+++ KUTIPAN TEKS
Senin, 25 Maret 2013

Menulis (Tak) Sulit

Sahabat Rasulullah, Ali bin Abi Thalib berkata , ”Bila ilmu itu binatang buas, maka ikatlah ia dengan tulisan.”
Sementara itu, ilmuan terkemuka Muslim, Al Gazali, mengatakan, ”Jika kau bukan anak raja dan juga bukan anak ulama besar, maka menulislah.”
Lain lagi ”anak semua bangsa,” sastrawan angkatan 66, Pramoedya Ananta Toer juga berujar, ”Orang boleh pandai setinggi langit, tapi selama ia tidak menulis, ia akan hilang di dalam masyarakat dan dari sejarah. Menulis adalah bekerja untuk keabadian.”
Semua kalimat itu saya kutip untuk menjelaskan akan pentingnya menulis. Verba volant, scripta manent. Apa yang terucap akan sirna, tapi tulisan akan abadi. Inilah mengapa sejarah itu dimulai sejak manusia mengenal tulisan.
Sebagaimana dijelaskan pada kolom sebelumnya, bagaimana manusia membangun dan mengubah peradabannya dengan tulisan. Tulisan mereka ukir dan lukis mulai dari dinding gua, batu, papan, daun, kertas dan kini internet.
++++++
• _TUJUAN_
Tuliskan lanjutan artikel tentang pentingnya menulis di atas, dimulai sesudah kalimat terakhirnya. Baris-baris sesudah artikel ini merupakan bahan yang terpisah darinya.
+++ ENTRI DITAMPILKAN
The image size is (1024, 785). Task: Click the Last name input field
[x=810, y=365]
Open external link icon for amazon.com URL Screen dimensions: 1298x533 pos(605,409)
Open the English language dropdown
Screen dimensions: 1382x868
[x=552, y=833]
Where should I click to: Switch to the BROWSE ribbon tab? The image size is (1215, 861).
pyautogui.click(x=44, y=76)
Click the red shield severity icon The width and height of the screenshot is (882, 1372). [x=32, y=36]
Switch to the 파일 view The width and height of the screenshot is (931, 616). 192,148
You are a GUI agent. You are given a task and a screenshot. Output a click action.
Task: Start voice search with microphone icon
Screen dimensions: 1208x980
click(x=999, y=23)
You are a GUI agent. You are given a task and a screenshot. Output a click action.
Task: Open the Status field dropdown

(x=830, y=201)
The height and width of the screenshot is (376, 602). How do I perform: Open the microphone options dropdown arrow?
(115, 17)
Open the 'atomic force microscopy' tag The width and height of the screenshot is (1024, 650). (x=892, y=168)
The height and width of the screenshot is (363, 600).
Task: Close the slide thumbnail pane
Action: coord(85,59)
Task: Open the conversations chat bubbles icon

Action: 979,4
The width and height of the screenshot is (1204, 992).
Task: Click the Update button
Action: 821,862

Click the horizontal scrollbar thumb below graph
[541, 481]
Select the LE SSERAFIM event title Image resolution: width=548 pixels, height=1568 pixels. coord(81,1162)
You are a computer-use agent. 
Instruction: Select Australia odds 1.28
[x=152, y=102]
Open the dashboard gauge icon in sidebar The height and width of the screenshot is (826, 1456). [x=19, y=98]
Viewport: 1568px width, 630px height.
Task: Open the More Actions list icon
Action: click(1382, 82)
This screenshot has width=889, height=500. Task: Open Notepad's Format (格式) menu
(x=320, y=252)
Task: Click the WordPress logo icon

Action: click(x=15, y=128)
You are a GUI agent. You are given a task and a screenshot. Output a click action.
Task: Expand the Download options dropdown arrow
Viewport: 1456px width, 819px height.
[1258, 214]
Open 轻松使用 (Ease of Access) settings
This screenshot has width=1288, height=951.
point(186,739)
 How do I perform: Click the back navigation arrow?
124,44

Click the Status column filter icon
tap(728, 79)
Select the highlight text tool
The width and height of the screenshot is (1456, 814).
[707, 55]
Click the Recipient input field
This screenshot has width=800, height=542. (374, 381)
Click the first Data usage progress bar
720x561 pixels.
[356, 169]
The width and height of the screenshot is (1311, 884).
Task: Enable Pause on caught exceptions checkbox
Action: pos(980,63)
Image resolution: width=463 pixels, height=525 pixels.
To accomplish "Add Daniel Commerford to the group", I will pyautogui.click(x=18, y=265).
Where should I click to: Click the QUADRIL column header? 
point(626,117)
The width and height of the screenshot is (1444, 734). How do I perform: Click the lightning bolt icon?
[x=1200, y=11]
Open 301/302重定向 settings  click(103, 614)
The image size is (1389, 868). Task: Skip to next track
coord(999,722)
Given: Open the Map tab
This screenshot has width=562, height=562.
++++++
• _JAWABAN TUGAS_
Dulu sebelum situs-situs micro blogging boom seperti saat ini, banyak orang gandrung pada blog. Di sanalah dia mencurahkan segala perasaan dan beban hidupnya. Tak hanya soal rasa hati, rasa lidah-pun ada di sana.
Bicara soal blog, saya adalah orang yang sempat menggandrunginya. Hingga saat ini, kebiasaan itu tak saya tinggalkan. Ada tiga alasan mengapa saya rajin nge-blog. Alasan pertama, Ingin transfer otak ke blog.
Otak kita sangat luar biasa. Di dalamnya ada 100 miliar sel yang saling bertaut dan terus menyerap jutaan informasi, sejak kita kecil hingga saat ini. Beragam pahit manis kenangan, pengalaman buruk dan menarik, musibah dan hikmah, tersimpan di sana. Sayangnya, kemampuan menyimpan otak ini tak bisa bertahan lama, seiring usia. Saya takut informasi tersebut ikut terkikis, maka dari itulah saya berusaha menggali lalu memindahkan ke blog.
Alasan kedua, otak ibarat pisau, jika kurang diasah maka akan tumpul.
Tiap hari saya selalu berhadapan dengan hal baru, baik itu informasi dan pengalaman. Dari sinilah saya belajar menggali, menganalisa, lalu menulis resumnya. Hasil-hasil pemikiran baru inilah yang juga saya pindahkan ke blog. Karena, sekali lagi, kalau disimpan di otak khawatir terkikis.
Selain itu suatu saat saya bisa melakukan kajian ulang dan komparasi jika menghadapi masalah yang sama, atau masalah lama namun aktual kembali. Jadi semacam tabungan ide-lah. Sewaktu-waktu dibutuhkan bisa dipakai.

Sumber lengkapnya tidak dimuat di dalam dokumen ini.